After sentence was passed the convicted man asked to apologise to the victims.

Castlerea prison
His previous convictions include criminal damage, assault, robbery and possession of knives. He had just been released from Castlerea prison three days before the offences.

In a plea for mitigation, Martin Giblin SC, defending, said the defendant had a difficult family background and his father had abandoned him when he was six.

He said that in an extensive medical history that took place as a result of contact with psychological services there was “not a trace or scintilla of evidence of any form of paedophilia in his medical records”.

Before sentencing, Patrick McGrath SC, for the State, told the court that this was a case involving young victims and that “reporting restrictions should apply”. The victims cannot be identified.

He said the families of the victims had a "deep concern" that naming the accused man might identify the victims.

Too shy
Insp Aidan Minnock told Patrick McGrath SC, prosecuting, that the man told the girls that he had a six-year-old girl in his flat who was too shy to come out to play.

The girls were playing on an area close to a house in which their families were attending another child’s birthday party at about 4pm.

The two girls told specialist child interviewers that they were playing on a tree and had not eaten any cake yet. They noticed the man looking at them and one girl said later that she thought he was planning his attack.

The man approached them and asked if they wanted to meet a six-year-old girl in his flat. He told them: “She is a bit shy now, come on, come on.”

One girl told gardaí: “It’s like as if we were lured in.”

Once inside the man trapped them and took their clothes off and also undressed himself.He told them: “Ditch, take them off or I will cut your parents’ throat open and then cut yours.”

When the younger girl began to cry he told her to shut up and slapped her face. He told her again if she opened her mouth he would cut her mum’s and dad’s throats. She told gardaí this made her feel very sad because she did not want him to cut their throats.

He then raped the older girl a number of times on a mattress on the floor. He next raped the younger victim before finally raping the older girl again.

After he was finished with them the man let the children put their clothes back on but not their shoes.
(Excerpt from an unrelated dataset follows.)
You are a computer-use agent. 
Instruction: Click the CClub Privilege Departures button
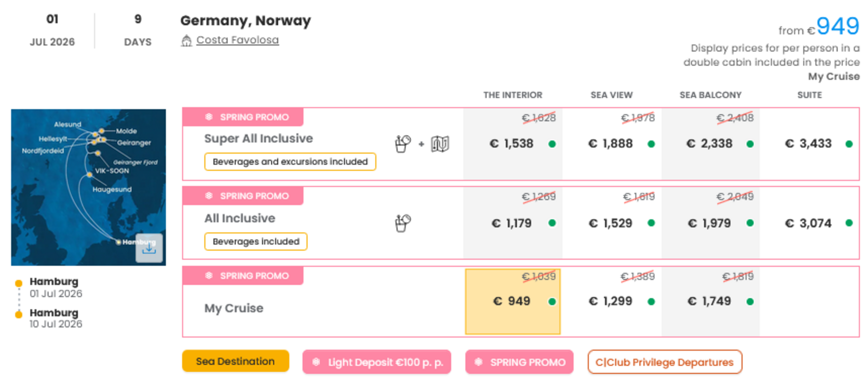(x=664, y=362)
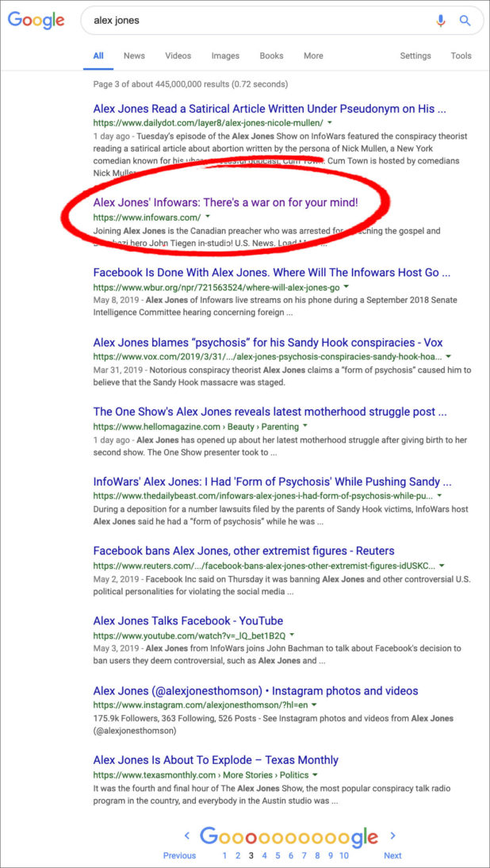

He told them to lie down on the floor for 20 minutes and he left the room.

The older girl opened a window and the pair climbed through.
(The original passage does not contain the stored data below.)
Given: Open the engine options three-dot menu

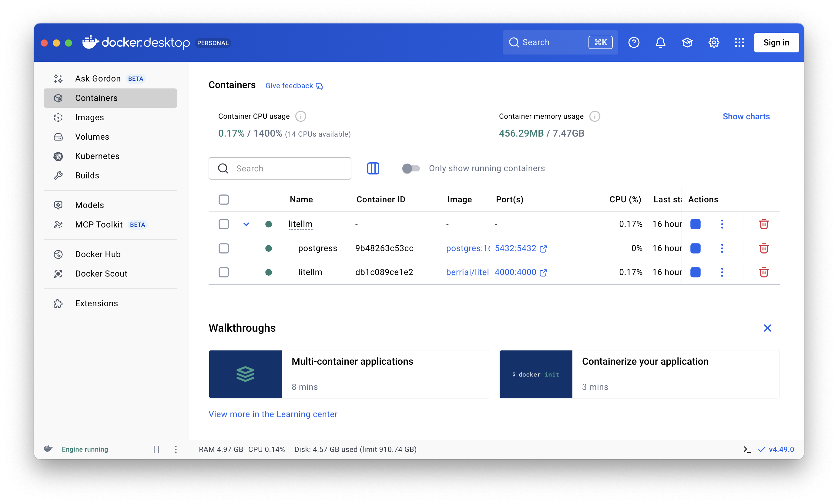Looking at the screenshot, I should pyautogui.click(x=175, y=449).
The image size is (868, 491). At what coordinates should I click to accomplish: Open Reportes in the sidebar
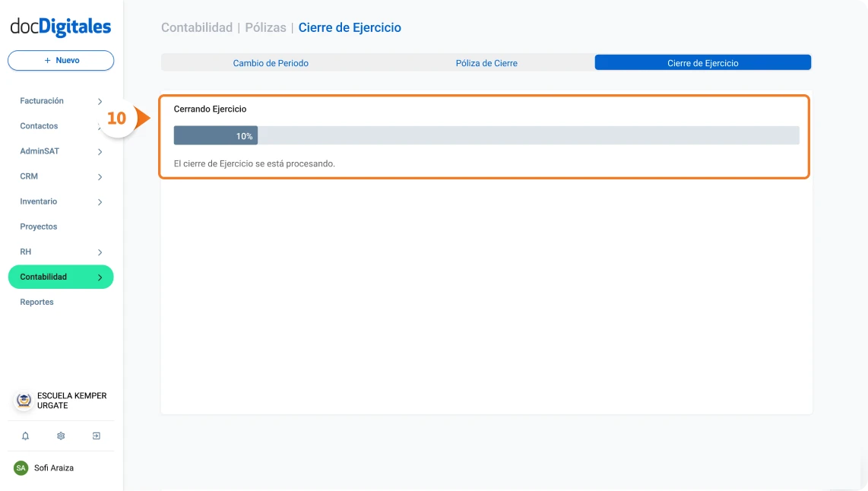click(37, 302)
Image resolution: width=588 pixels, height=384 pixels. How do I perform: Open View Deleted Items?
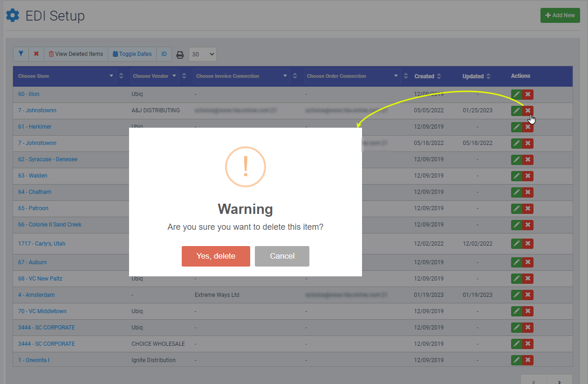(76, 54)
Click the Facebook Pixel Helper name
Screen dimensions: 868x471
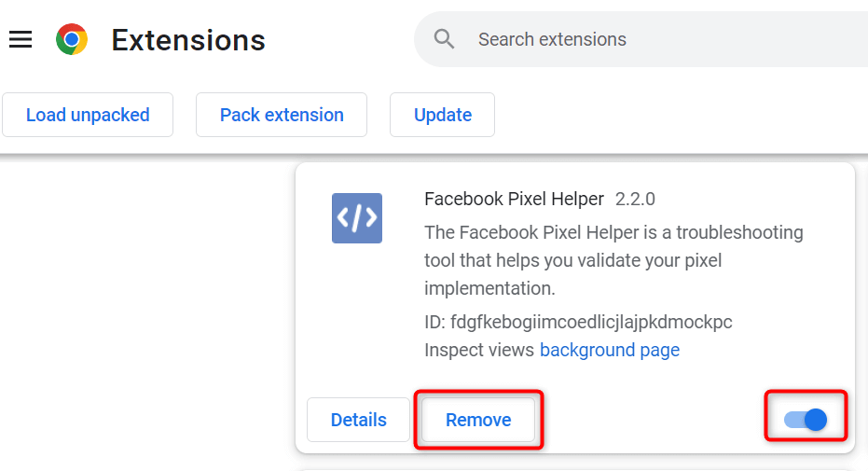(x=514, y=199)
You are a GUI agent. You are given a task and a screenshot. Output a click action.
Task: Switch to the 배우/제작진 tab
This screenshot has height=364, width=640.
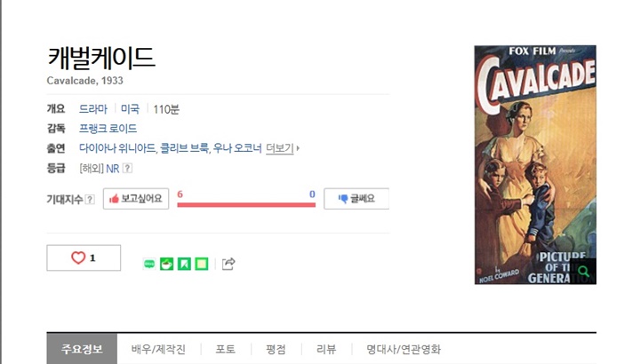click(158, 349)
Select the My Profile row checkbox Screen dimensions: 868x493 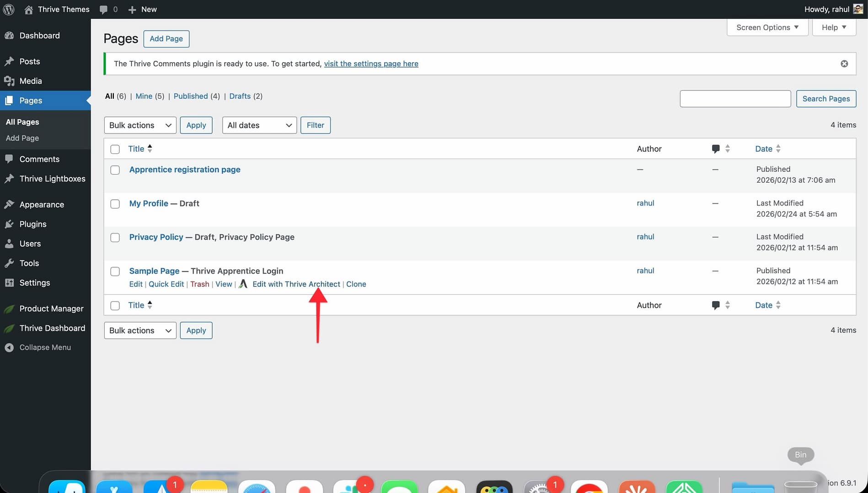[115, 204]
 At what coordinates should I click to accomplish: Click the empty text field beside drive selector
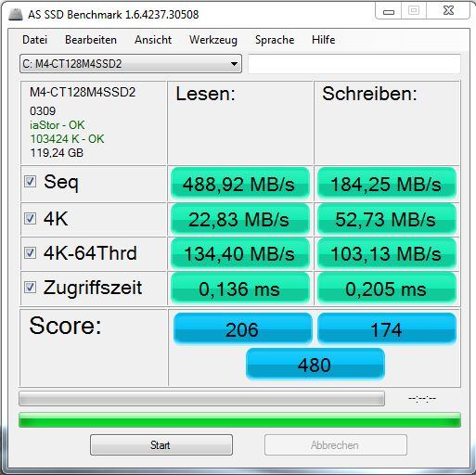click(354, 64)
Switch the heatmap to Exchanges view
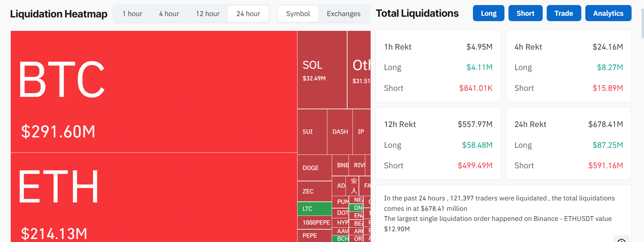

Both girls were taken to hospital where they had to get injections against Aids and hepatitis C. The father of the six-year-old said that having to make this decision to give her this treatment and “poison” his daughter was one of the hardest decision of his life.

The accused was identified by one of the girls shortly after the attack and detained by relatives of the victims. He was arrested and initially denied the attacks.
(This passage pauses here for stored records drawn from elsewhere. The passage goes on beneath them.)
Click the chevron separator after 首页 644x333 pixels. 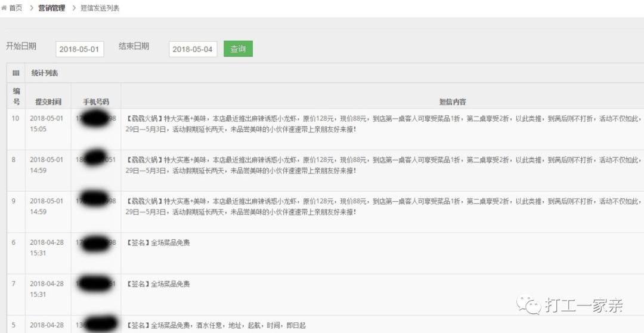tap(31, 8)
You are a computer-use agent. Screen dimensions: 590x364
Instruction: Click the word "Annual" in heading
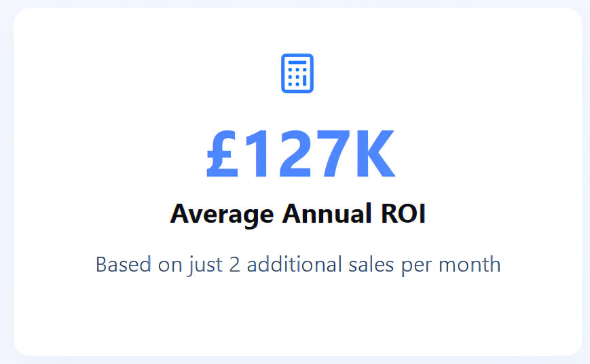pyautogui.click(x=327, y=213)
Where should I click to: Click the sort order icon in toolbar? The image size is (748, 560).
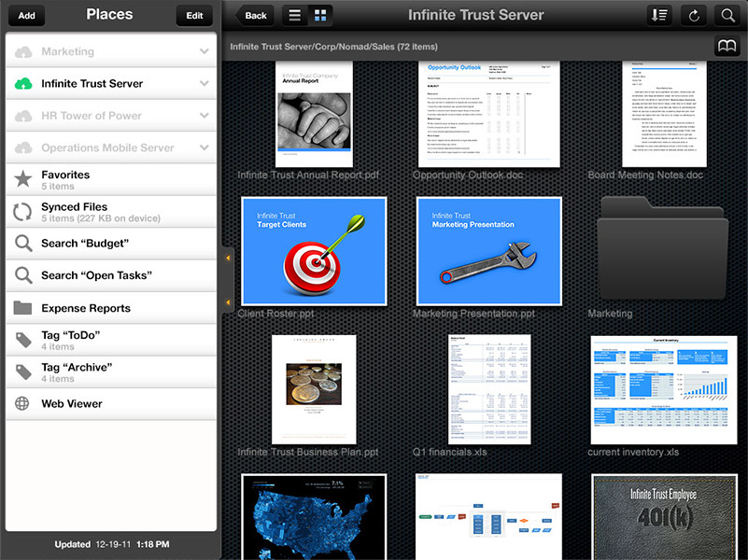click(659, 16)
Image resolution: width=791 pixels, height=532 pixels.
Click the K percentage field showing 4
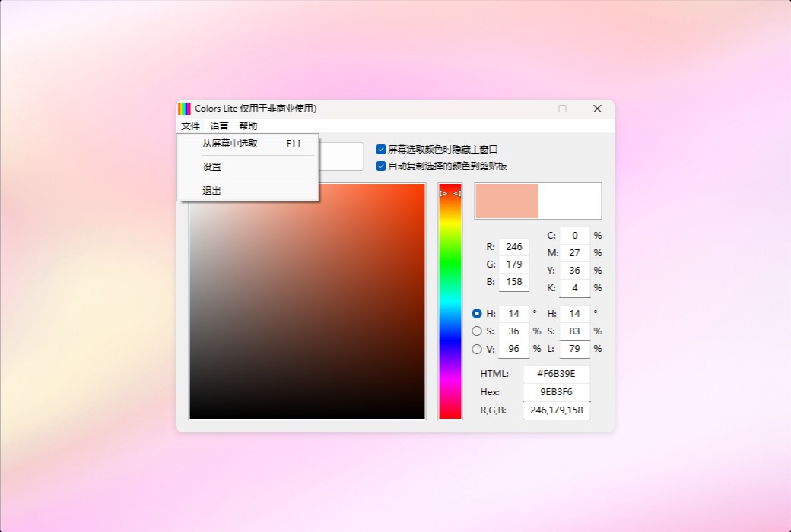(574, 288)
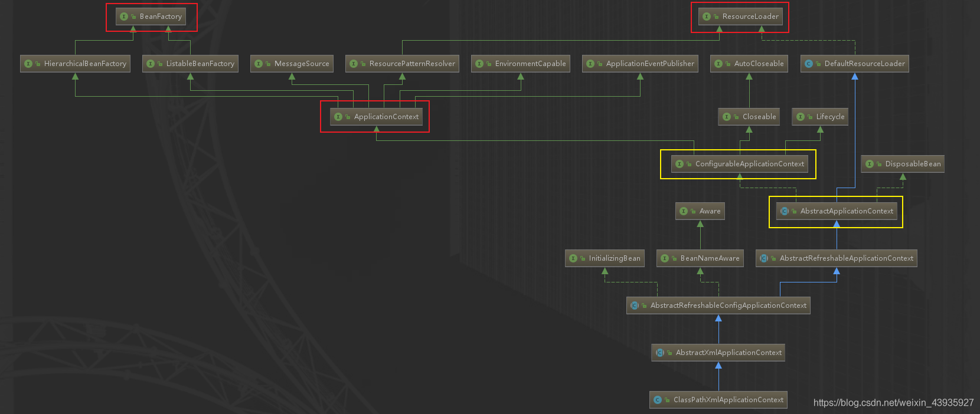The image size is (980, 414).
Task: Select the ApplicationEventPublisher node
Action: pyautogui.click(x=641, y=64)
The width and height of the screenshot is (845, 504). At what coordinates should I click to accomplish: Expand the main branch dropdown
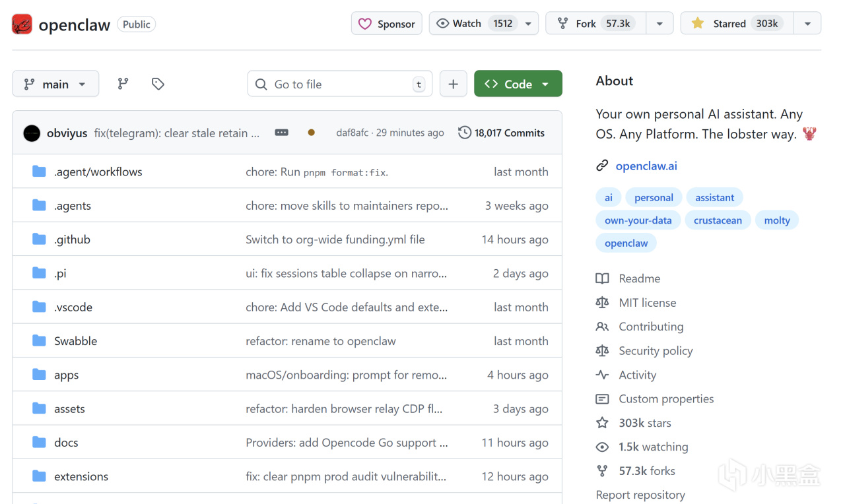(55, 84)
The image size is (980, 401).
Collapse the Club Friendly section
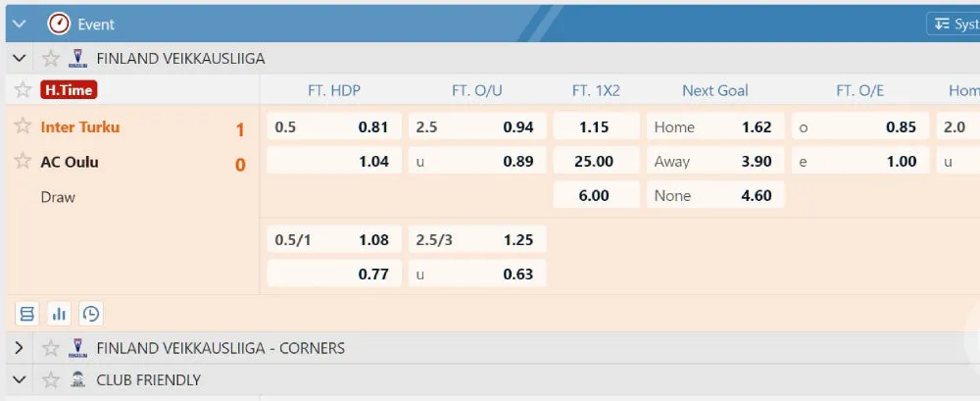(19, 379)
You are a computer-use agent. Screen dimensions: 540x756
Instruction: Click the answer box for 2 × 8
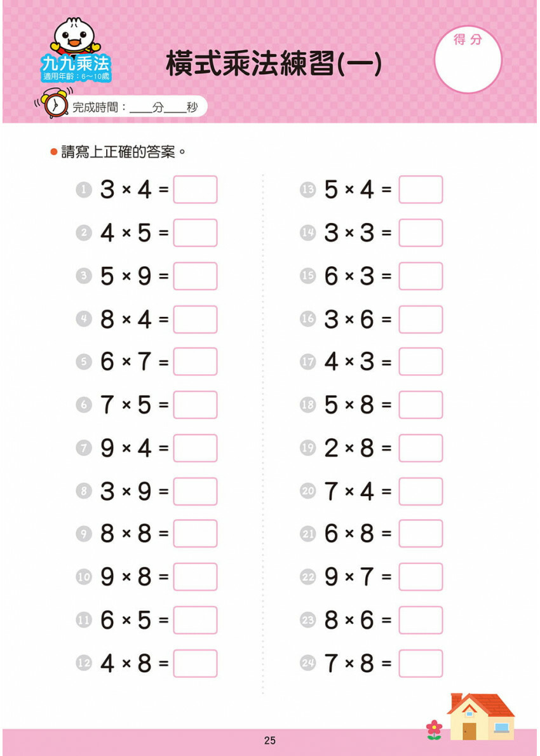tap(421, 448)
On a fifth Garda interview he admitted everything and told gardaí he had been drinking cider and vodka since seven that morning and had taken Valium tablets. A local priest had given him €10 that morning for food but he had used it to buy cider.

In her victim impact statement, the mother of the nine-year-old said since the attack she was living a nightmare she could not wake up from.

Predatory
The mother said the man "made a cold predatory decision to rape my daughter. He made her believe in her little heart that she would die if she didn't comply. He gratified himself on the body of an innocent child."

She said she lies awake at night tormented by unbearable images and that she imagines hearing her child’s heart beating in fear. Her daughter had gone from being a happy, exuberant child to a worried reserved person who does not feel safe any more.

The father of the youngest victim sobbed while reading his victim impact statement in which he said that hearing his child first tell him what the man had done to her was “like a bomb going off in his head”.

He said his daughter had repeatedly asked him why the accused did what he did.

Freezes or panics
He said she freezes or panics when she sees "creepy men everywhere, everyday" and refused to be on her own at any time, including at night.

In a poem he wrote and read out in court he asked: “What can a Daddy do to protect this princess beauty? Are we lost to evil?”